Microsoft announced Project Corsica this week as the culmination of work around its Zipline compression standard. During the Microsoft OCP 2019 Keynote on Denali and Project Zipline, the company showed that its Zipline compression standard is extremely efficient. It also mentioned that it was working with the industry to get not just the software compression side more utilized, but also opening the Verilog RTL implementation for hardware offload of the work.

Microsoft Project Zipline

Microsoft’s rationale for Project Zipline is easy to understand. Zipline provides compression and encryption to both make file sizes smaller as well as keep data at rest encrypted.

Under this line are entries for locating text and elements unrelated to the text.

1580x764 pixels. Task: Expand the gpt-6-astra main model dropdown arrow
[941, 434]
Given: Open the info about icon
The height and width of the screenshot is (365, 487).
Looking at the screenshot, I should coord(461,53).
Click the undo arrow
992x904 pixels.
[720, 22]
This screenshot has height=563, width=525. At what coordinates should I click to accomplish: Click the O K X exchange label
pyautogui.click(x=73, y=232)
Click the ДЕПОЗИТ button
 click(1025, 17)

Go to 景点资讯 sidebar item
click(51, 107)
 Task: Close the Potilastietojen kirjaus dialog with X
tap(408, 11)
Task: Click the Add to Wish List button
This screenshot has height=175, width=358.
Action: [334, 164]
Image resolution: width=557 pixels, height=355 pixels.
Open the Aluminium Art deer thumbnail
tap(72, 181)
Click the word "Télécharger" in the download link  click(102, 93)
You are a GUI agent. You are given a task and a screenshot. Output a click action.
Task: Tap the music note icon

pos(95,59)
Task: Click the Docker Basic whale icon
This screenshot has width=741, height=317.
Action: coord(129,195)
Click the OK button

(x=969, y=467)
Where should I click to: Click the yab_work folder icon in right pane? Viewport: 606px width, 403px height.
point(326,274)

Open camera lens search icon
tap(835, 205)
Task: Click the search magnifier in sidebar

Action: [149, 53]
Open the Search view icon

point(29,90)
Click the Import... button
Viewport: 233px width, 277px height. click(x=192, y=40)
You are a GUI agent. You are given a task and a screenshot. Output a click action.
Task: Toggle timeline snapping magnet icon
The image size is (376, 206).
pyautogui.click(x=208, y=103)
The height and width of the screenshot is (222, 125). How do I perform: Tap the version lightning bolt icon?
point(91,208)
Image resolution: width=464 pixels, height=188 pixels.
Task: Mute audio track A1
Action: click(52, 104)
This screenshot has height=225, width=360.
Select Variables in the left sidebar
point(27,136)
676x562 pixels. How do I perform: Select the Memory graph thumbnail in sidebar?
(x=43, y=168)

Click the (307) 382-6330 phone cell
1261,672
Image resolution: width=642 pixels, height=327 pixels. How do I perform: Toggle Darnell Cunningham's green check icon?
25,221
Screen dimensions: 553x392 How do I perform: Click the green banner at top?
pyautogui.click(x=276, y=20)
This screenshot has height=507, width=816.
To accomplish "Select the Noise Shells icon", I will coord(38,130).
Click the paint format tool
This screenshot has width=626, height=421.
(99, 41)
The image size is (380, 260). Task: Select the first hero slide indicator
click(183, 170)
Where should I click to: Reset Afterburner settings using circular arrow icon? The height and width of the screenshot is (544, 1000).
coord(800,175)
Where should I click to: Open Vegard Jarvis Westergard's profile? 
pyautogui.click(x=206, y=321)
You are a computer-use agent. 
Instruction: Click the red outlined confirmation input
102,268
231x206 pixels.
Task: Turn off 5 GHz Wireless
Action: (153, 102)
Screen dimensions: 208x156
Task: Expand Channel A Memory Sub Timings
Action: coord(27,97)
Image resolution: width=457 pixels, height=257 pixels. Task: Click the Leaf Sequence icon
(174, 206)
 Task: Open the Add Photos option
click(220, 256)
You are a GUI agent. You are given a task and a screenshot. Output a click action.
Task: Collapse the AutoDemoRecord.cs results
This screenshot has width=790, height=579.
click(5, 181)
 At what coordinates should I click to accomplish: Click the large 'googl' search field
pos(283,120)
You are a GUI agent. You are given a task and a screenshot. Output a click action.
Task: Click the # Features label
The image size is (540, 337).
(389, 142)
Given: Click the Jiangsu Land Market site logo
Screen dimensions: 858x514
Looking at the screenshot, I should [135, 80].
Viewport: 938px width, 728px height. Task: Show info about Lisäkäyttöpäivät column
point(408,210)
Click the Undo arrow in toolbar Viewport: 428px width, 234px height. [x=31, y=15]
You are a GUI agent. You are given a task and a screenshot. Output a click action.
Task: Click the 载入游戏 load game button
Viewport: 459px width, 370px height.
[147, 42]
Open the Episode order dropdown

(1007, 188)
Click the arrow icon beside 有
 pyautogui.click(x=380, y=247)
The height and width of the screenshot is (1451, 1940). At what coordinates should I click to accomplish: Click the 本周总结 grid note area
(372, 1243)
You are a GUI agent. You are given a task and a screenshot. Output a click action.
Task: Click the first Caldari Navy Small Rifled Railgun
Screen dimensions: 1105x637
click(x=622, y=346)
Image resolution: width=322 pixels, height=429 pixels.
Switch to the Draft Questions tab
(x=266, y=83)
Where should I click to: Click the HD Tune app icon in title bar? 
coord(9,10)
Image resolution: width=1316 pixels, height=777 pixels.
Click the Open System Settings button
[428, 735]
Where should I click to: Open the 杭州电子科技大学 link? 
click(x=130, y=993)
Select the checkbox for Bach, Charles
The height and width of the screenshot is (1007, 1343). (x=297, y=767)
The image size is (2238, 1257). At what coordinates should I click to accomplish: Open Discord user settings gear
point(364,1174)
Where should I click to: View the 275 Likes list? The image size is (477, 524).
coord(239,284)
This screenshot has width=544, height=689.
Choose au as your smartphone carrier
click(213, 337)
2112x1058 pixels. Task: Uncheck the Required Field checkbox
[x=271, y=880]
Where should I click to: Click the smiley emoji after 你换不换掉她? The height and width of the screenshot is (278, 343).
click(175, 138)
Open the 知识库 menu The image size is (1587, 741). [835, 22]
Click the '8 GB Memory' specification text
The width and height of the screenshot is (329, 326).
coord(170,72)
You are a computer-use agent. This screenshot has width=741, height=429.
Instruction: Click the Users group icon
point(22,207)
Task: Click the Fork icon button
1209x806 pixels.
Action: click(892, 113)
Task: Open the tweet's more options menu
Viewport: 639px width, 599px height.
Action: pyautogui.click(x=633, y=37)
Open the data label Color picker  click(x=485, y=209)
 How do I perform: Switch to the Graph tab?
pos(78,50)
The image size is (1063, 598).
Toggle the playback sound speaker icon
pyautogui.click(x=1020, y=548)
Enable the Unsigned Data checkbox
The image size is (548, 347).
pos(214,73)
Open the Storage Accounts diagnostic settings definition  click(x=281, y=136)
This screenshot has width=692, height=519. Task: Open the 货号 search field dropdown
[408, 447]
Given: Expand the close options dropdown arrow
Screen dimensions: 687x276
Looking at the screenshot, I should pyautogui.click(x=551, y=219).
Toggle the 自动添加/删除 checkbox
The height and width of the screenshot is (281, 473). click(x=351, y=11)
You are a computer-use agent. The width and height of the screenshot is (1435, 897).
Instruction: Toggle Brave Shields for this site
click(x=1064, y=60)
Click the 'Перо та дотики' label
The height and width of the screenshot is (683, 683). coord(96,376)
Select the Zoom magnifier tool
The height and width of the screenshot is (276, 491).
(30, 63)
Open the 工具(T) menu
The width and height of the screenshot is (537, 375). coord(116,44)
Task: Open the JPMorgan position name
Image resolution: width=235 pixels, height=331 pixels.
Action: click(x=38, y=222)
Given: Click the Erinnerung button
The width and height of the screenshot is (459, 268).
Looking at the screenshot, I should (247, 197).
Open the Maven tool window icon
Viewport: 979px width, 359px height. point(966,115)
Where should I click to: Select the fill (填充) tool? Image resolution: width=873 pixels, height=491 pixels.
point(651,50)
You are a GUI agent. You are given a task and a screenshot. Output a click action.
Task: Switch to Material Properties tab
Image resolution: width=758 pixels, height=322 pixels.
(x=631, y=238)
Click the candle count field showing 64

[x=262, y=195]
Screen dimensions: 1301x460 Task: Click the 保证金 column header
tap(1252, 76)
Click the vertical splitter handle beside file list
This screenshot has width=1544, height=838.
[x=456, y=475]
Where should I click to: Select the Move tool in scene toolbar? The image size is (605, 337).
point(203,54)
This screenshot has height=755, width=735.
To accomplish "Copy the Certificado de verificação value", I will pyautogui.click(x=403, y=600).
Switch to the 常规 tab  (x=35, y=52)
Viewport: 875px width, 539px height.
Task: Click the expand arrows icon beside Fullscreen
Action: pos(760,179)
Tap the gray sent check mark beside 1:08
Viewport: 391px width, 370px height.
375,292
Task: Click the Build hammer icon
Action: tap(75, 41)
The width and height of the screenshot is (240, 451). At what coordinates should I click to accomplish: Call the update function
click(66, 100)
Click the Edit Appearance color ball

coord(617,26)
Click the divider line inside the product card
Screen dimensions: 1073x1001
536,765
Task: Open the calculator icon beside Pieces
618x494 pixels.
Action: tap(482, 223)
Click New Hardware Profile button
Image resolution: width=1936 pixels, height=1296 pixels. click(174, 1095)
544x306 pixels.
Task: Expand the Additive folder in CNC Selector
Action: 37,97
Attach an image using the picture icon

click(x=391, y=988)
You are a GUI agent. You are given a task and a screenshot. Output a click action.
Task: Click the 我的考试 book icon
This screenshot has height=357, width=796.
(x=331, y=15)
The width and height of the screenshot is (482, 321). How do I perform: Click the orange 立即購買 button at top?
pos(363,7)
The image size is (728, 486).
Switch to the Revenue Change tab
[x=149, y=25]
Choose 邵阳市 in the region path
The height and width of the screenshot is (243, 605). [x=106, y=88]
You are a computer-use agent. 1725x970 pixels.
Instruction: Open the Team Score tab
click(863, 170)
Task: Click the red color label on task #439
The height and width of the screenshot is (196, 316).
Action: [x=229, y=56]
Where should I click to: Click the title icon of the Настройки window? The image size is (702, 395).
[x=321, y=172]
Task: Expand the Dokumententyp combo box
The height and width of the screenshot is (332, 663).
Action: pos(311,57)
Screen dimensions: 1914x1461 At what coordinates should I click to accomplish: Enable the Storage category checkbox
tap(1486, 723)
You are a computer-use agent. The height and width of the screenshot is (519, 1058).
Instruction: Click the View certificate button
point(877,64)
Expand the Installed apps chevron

Microsoft Project Zipline Compression
Microsoft Project Zipline Compression

For a service like Microsoft Azure, reducing stored data by several percent means millions in cost savings. Likewise, freeing up CPUs from doing that compression and encryption work can have an enormous impact on operating costs. Since OCP Summit 2019, the company has been pushing hard to gain traction from the hardware community. Now, we have a Zipline ASIC.

Project Corsica a New Zipline ASIC

A joint project between Broadcom and Microsoft, Project Corsica takes the project’s logic and turns it into an ASIC capable of handling 100Gbps of encryption/ compression.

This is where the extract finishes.